На экране перископа все выглядело маленьким и ненастоящим: и забитое до краев шоссе, и люди на обочинах, и большие голые липы вдоль дороги, и пустые поля за ними, и чужие дома под красной черепицей вдали, и даже высокое небо, на котором появились бледно-голубые пятна. Как будто шел заграничный видовой фильм. Но Андриевский знал, что он действительно, как это ни странно, находится за границей, едет по чужой земле и рассматривает удивительную, незнакомую жизнь.
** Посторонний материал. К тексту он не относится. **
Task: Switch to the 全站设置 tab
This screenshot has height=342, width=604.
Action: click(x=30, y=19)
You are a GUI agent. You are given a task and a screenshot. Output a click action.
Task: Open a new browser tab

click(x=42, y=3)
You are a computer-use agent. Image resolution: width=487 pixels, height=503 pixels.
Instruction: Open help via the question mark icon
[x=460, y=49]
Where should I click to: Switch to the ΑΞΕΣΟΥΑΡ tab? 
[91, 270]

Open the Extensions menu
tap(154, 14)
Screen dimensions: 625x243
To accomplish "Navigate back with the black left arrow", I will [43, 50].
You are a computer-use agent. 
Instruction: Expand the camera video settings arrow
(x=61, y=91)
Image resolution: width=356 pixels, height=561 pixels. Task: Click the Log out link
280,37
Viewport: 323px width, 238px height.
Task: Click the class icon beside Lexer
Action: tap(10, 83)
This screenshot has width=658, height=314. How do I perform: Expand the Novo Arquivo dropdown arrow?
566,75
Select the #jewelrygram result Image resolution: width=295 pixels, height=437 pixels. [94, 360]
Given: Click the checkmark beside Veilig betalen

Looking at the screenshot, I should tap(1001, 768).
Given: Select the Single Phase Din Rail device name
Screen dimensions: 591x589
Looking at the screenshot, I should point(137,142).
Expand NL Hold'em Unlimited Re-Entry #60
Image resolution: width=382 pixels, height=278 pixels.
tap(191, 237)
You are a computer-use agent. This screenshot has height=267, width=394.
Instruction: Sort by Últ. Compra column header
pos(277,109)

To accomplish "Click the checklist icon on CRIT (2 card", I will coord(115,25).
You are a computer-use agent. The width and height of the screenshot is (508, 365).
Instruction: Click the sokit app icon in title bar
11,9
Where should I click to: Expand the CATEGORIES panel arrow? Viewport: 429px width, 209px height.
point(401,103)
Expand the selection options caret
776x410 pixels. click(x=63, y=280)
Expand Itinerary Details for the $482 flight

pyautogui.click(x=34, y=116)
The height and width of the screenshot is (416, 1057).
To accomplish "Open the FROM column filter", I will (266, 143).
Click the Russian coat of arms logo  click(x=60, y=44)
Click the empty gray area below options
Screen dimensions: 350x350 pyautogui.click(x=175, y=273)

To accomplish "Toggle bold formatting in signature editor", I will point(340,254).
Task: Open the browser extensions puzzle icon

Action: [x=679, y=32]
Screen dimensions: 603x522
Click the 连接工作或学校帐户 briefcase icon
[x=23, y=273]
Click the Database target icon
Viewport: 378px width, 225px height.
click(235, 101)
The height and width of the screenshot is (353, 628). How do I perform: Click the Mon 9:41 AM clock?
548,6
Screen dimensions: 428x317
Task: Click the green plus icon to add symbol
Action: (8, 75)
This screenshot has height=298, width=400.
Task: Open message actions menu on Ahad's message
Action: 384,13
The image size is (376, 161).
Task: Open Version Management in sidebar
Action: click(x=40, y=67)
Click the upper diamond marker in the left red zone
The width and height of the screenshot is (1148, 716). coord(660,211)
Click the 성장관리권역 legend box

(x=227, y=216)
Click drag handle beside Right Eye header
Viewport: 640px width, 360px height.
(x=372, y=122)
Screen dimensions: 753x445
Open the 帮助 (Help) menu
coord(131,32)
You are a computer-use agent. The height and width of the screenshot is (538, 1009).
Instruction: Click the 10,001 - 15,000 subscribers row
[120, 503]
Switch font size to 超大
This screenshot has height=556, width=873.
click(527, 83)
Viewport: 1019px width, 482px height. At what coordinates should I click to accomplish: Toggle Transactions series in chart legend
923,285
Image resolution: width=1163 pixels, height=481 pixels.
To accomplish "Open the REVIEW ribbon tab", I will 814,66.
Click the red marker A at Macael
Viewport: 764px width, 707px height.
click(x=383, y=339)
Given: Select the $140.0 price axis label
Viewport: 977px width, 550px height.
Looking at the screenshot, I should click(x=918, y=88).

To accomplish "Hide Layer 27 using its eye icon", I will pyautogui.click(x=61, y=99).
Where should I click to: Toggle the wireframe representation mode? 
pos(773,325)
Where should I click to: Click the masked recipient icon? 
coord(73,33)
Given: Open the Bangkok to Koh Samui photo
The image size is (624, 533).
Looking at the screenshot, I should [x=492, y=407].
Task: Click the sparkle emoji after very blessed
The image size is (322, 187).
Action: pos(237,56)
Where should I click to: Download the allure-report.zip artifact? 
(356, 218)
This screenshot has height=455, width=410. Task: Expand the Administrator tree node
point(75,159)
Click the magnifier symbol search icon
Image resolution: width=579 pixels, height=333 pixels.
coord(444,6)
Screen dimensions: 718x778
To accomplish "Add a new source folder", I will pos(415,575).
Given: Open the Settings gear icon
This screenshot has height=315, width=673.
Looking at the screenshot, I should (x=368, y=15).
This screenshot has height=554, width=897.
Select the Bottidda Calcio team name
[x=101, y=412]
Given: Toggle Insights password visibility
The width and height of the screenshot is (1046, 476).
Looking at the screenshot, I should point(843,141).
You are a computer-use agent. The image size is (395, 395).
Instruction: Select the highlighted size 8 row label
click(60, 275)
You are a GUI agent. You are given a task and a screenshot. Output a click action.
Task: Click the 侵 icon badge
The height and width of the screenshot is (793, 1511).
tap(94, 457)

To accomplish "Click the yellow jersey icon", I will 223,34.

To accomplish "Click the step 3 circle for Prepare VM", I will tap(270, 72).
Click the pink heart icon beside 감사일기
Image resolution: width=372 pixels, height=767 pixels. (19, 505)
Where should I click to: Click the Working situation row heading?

В это не верилось до конца. И именно в этот момент он неожиданно почувствовал счастье. «Звездочку ведь в Москве получают, — вдруг подумал он. — Ванька даже за орденом Ленина в Москву ездил. Значит, я вот-вот в Москве буду? В Москве! В Москве! Мама… Таненок! Дом… Как же я сразу не подумал, что поеду домой? Домой! Домой!» Ему стало жарко. Это было как приступ, как припадок. Он не мог ждать ни минуты. Ему захотелось на ходу выскочить из танка и бегом бежать назад по шоссе. В Москву…
Вдруг в машине стало темно.
— Ничего не вижу, — услышал он голос Ткаченко.
— Я сам ни черта не вижу…
— Это я на башню, видать, грузовик посадил, — сказал Ткаченко и дернул танк так, что Андриевский чуть не расшиб затылок. Но светлее от этого не стало.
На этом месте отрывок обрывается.